Irene Mary Purcell (August 7, 1896 – July 9, 1972) was an American film and stage actress, who appeared mostly in comedies, and later married Herbert Fisk Johnson Jr., the wealthy grandson of the founder of S. C. Johnson & Son.

==Career==
She appeared opposite William Haines in Metro-Goldwyn-Mayer's romantic comedy film Just a Gigolo (1931), directed by Jack Conway and adapted from the 1930 play Dancing Partner, by David Belasco. The same year, she played the lead role in Sam Wood's romantic comedy The Man in Possession, adapted from H. M. Harwood's play of the same name. She was paired opposite Reginald Owen and Robert Montgomery. Purcell starred alongside Buster Keaton and Jimmy Durante in the comedy The Passionate Plumber (1932), directed by Edward Sedgwick. Despite not so favorable reviews, the film was a commercial success. The New York Times wrote that Purcell "fits the mood of the comedy nicely". A French-language version of the latter film, Le Plombier amoureux, was filmed by MGM at the same time.

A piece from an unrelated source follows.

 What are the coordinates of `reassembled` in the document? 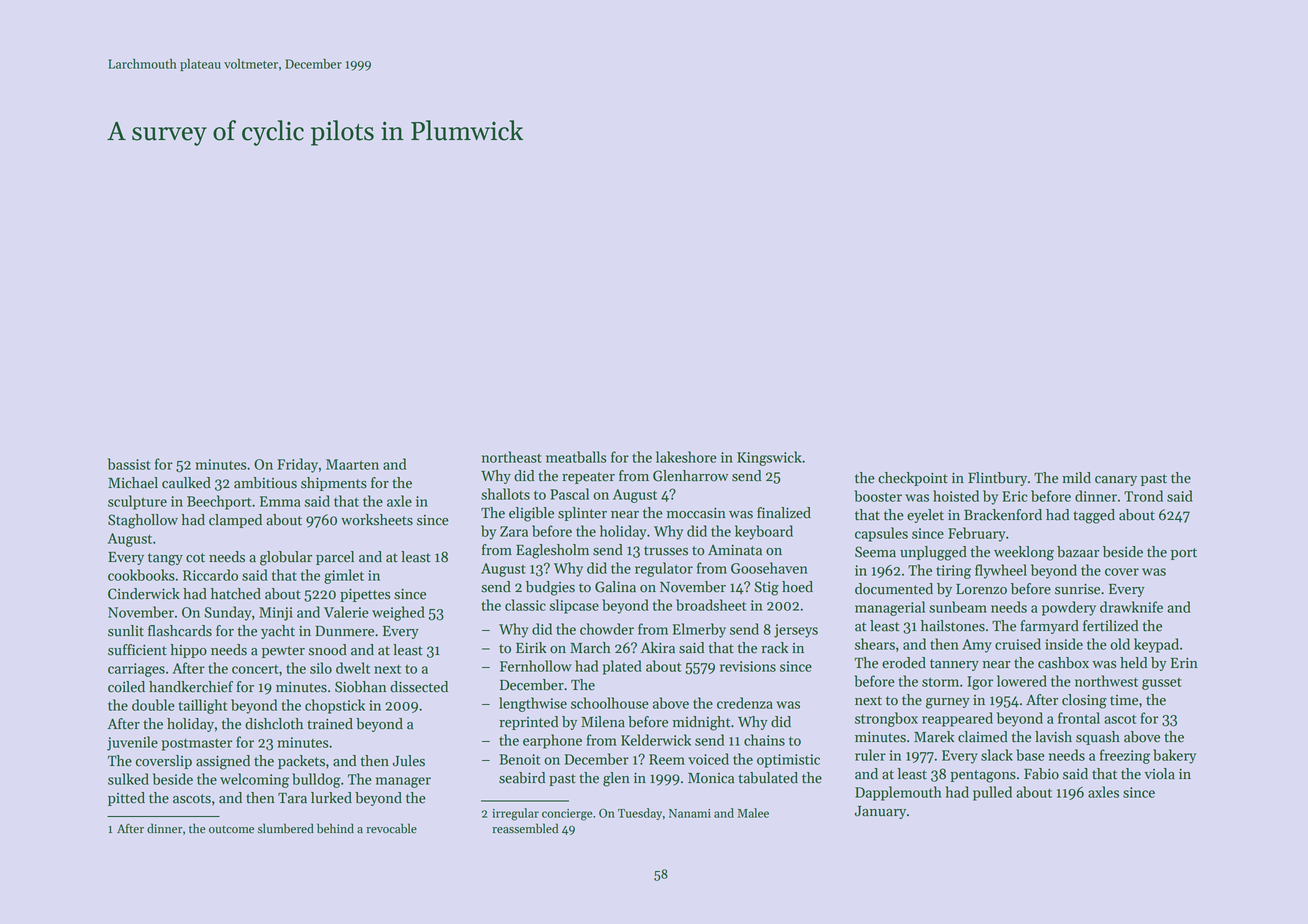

She was a part of a June 9, 1935 Lux Radio Theatre broadcast, based on the 1930 play Candle-Light. Her notable Broadway appearances were in Jean Furguson Black's comedy Penny Wise (1937), J. Frank Davis' The Ladder (1926), Elmer Harris' comedy The Great Necker (1928), Dillard Long's comedy A Good Woman, Poor Thing (1933), Lynn Starling's comedy The First Apple (1933), Frederic and Fanny Hatton's comedy Dancing Partner (1930), and Martin Flavin's Cross Roads (1929).

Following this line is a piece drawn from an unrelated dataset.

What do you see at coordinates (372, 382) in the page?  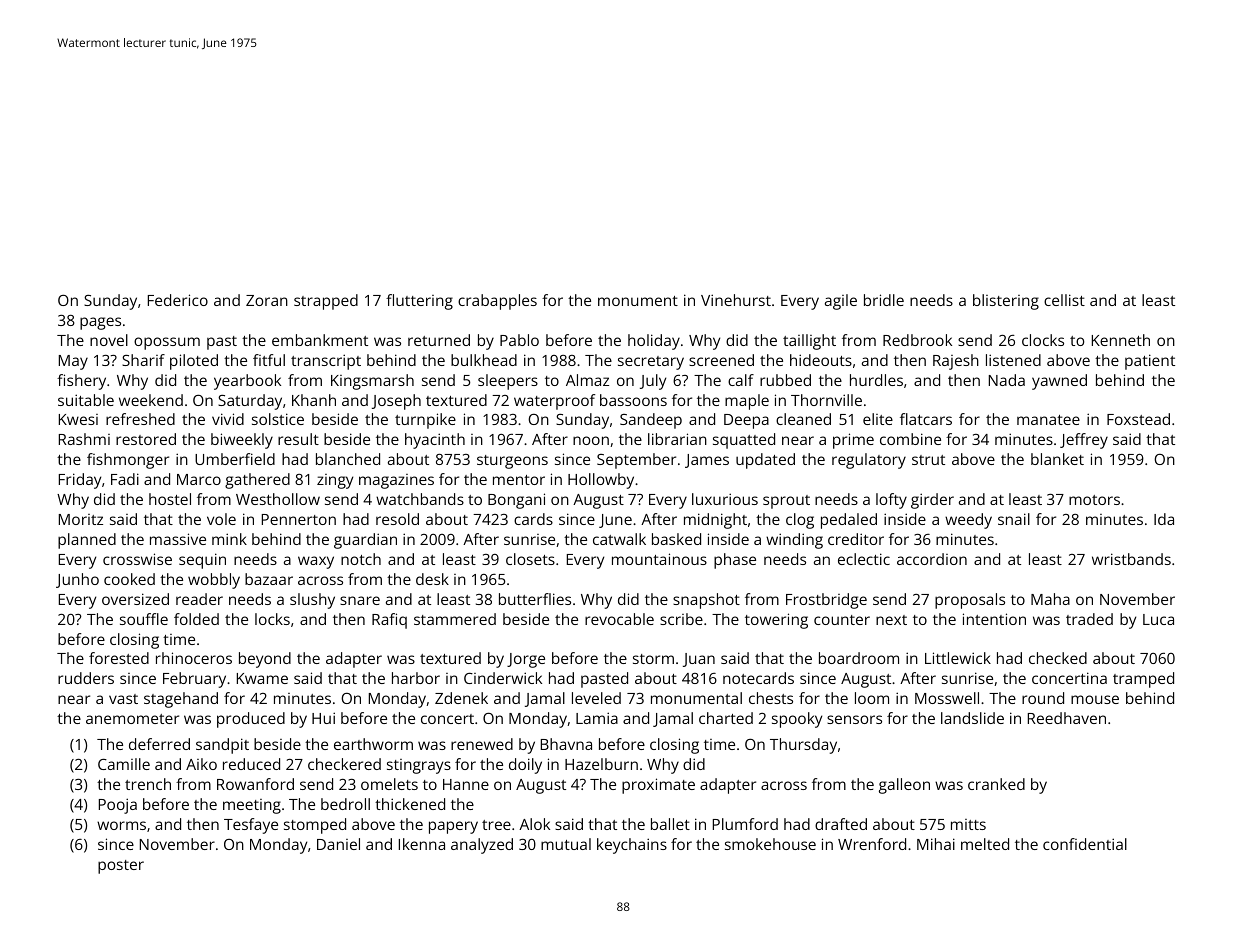 I see `Kingsmarsh` at bounding box center [372, 382].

She toured New Zealand and Australia with the play The Women in 1938–9.

Purcell was a trustee of Ripon College and member of Governor's Council on the Arts (Wisconsin). She also served as an adviser to Johnson Foundation.

==Personal life==
On October 4, 1941, she married Herbert Fisk Johnson Jr., president of S. C. Johnson & Son, at his apartment in Chicago. The couple had met for the first time in 1938 in Australia. Post-marriage they lived at Wingspread designed by architect Frank Lloyd Wright. She died in Racine, Wisconsin in 1972.